When an International Court Can Actually Make You Comply
Your government just lost a trade dispute at the WTO's Appellate Body. The ruling lands, the clock starts, and within months your trading partners are legally authorised to hit back with equivalent tariffs if you don't move. Now picture a different scenario: your foreign ministry asks the International Court of Justice whether a unilateral declaration of independence violates international law. The court deliberates, writes back with considerable care, and you file the opinion in a drawer. Same class of institution. Structurally similar proceedings. Radically different consequences. The gap between those two outcomes is one of the most revealing puzzles in how international order actually functions.
The short answer is that binding authority isn't handed down from some principle of legal logic. It is constructed, piece by piece, by states that decided a specific compliance mechanism served their interests at a specific moment. That answer needs unpacking, because the mechanics underneath it explain why courts in trade and human rights look so different from courts in arms control and territorial sovereignty.
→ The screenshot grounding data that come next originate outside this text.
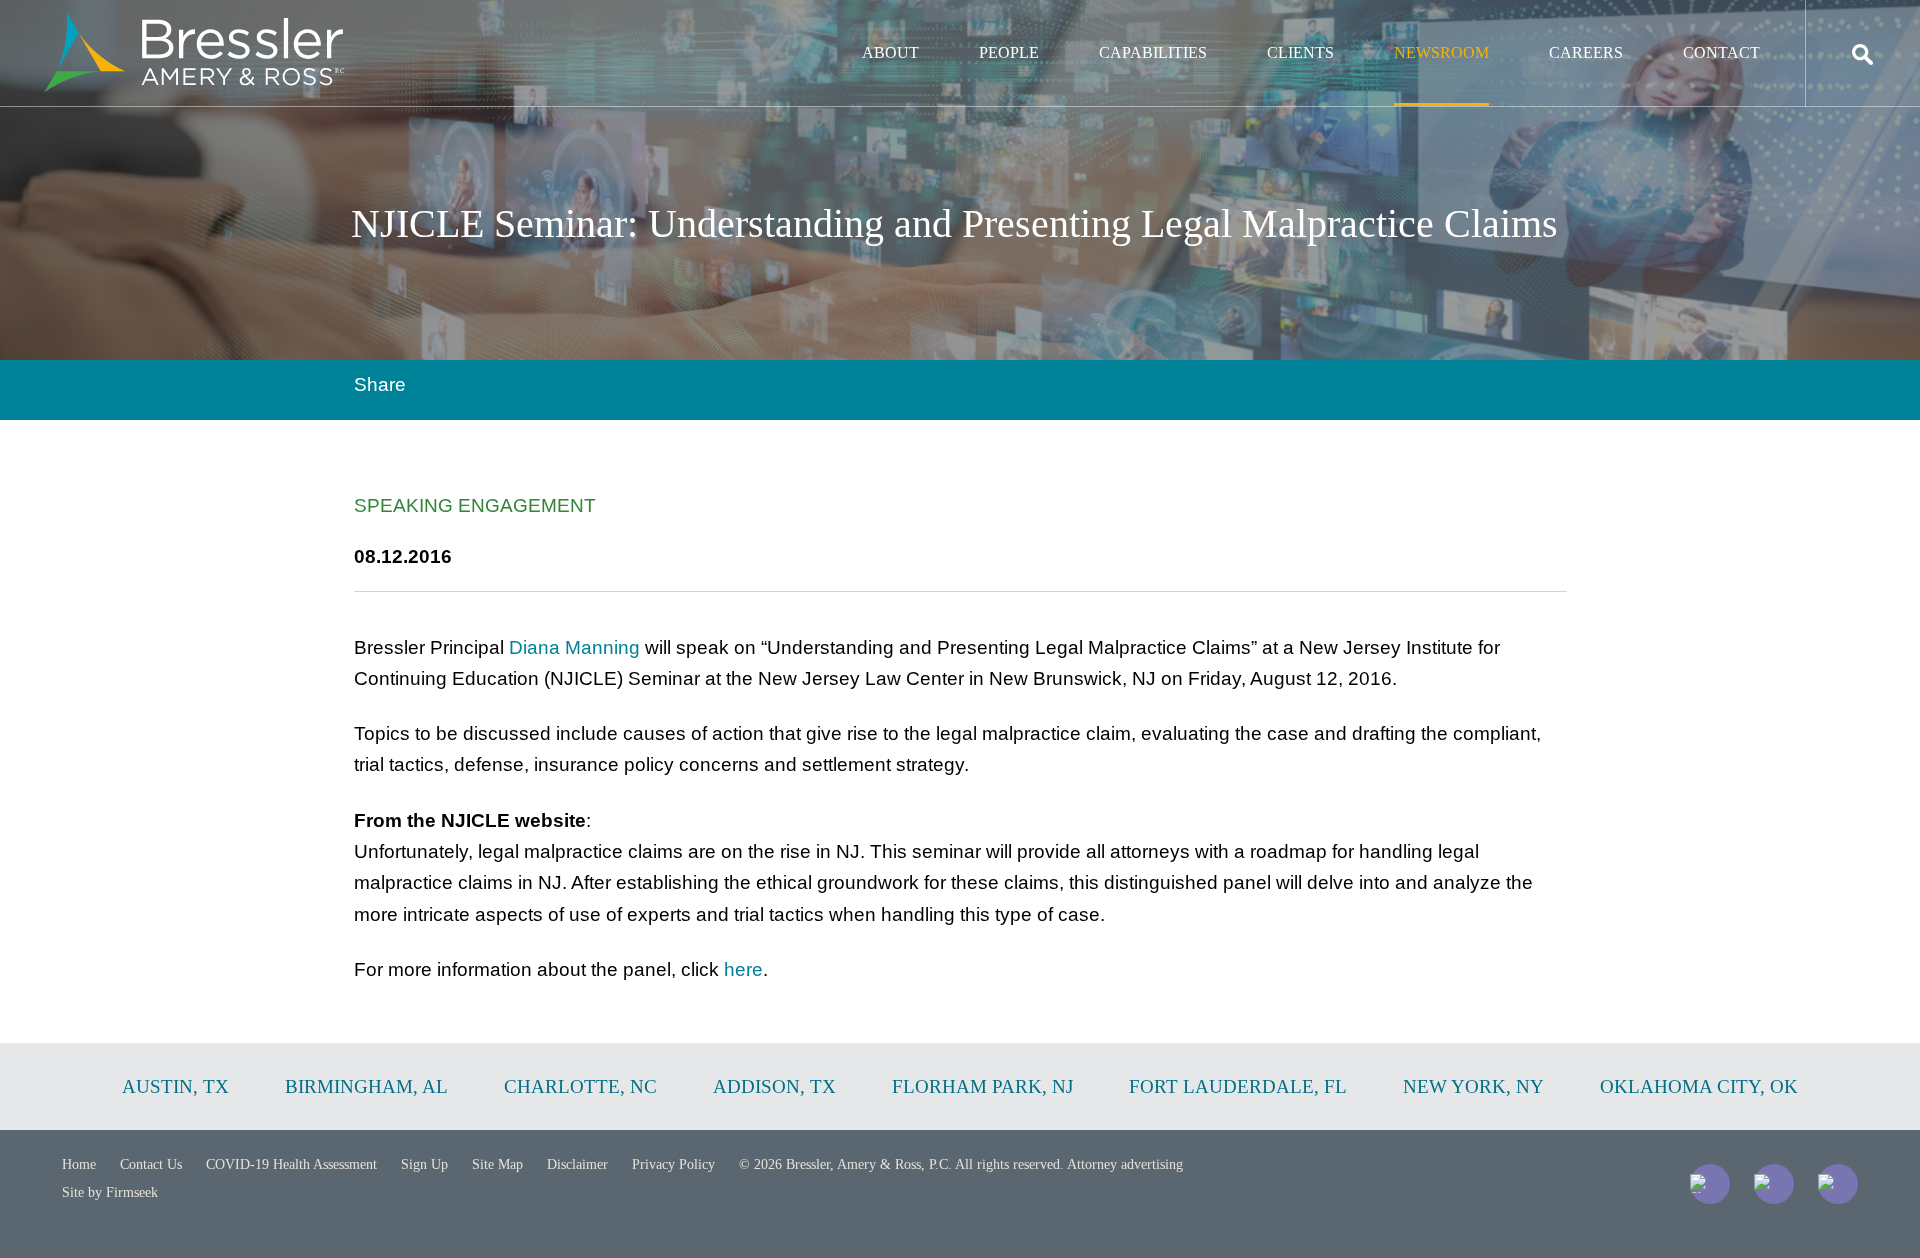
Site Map (497, 1164)
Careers (1586, 52)
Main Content (887, 25)
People (1009, 52)
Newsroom (1441, 52)
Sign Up (424, 1164)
The architecture that makes teeth grow
Consider what the WTO's dispute system actually contains that the ICJ's advisory jurisdiction does not. The WTO Agreement, signed at Marrakesh in 1994, embedded a negative consensus rule: a ruling is adopted unless every single member, including the winner, votes to block it. That is not a legal abstraction. It means a losing state cannot veto its own condemnation. Pair that with the retaliatory authorisation mechanism, where the winning party can suspend equivalent trade concessions, and you have a self-enforcing loop. No external sheriff needed. The compliance incentive is baked into the commercial relationships the members were already desperate to protect.
Contrast that with the ICJ's advisory opinions, issued under Article 65 of its Statute. These are formally non-binding by design. States request them, usually through UN organs or specialised agencies, precisely because they want legal clarity without legal obligation. The 1996 advisory opinion on the legality of nuclear weapons is the canonical case: the court found it could not definitively conclude whether use would be legal or illegal in an extreme case of self-defence, and the nuclear-armed states carried on exactly as before. Nothing in the UN Charter architecture authorised anything else.
So the distinction is not really about which domain is more "serious" legally. It is about whether the founding states, when building the institution, agreed to surrender a specific slice of sovereignty over enforcement. In trade, they did. The economic stakes of defection were symmetrical and calculable: every member both exports and imports, cheating on commitments costs you the credibility you need to enforce your own rights elsewhere, and that mutuality of vulnerability was the political foundation on which genuine bindingness could be built.
In arms control, the asymmetry runs the opposite direction. The states with the most at stake in enforcement, the nuclear powers, were also the states whose compliance was most in question. No great power was going to sign an instrument that let a panel of international judges authorise binding remedies against its nuclear posture. The advisory mechanism wasn't a compromise. It was the only form those states would accept, and accepting it was the price of getting any judicial engagement at all.
What people consistently get wrong
The common mistake is to treat binding authority as a spectrum of "how international" or "how developed" a legal regime is, as if every domain is simply at a different point on the same road toward full enforcement. That framing is wrong in a specific, demonstrable way.
The Inter-American Court of Human Rights issues binding judgments on state parties, and has done so since its first contentious case in 1988. Human rights, routinely described as the softest of soft law, developed a harder enforcement mechanism than arms control, which looks far more like traditional hard-law territory. The reason is political architecture again: the regional states that built the Inter-American system were, at that moment, collectively invested in signalling democratic legitimacy, both to each other and to domestic audiences still sceptical of military-era governance. Binding judgments served that shared interest. Think of it less as a ladder of legal development and more as a city grid, where some streets are paved simply because enough neighbours wanted the drainage.
Take two hypothetical foreign ministries that both signed regional human rights treaties in the same decade. One government, under sustained domestic pressure, found binding external review useful as a political shield against hard-line factions. The other, facing no such pressure, treated the same treaty as a reputational gesture. Same text, different political payoffs, different levels of genuine compliance infrastructure built up over time.
Ask yourself this: when you read that a new international tribunal has been established, do you reach for the founding document or for the enforcement clause? Most coverage reaches for the document. That is the wrong instinct.
Look instead at the enforcement loop. Is there an automatic trigger for consequences, or does each step require fresh political consensus? Is the pool of potential complainants large and commercially entangled enough that retaliation is credible? If the answer to both is yes, the court will develop real authority. If the founding states had to be coaxed into the room at all, the opinions it issues will be read carefully and followed selectively.
International law is not weak because lawyers haven't thought hard enough about it. It is binding exactly where states calculated that being bound served them, and advisory everywhere they didn't. The legal text, however elegantly drafted, follows that calculation rather than leading it.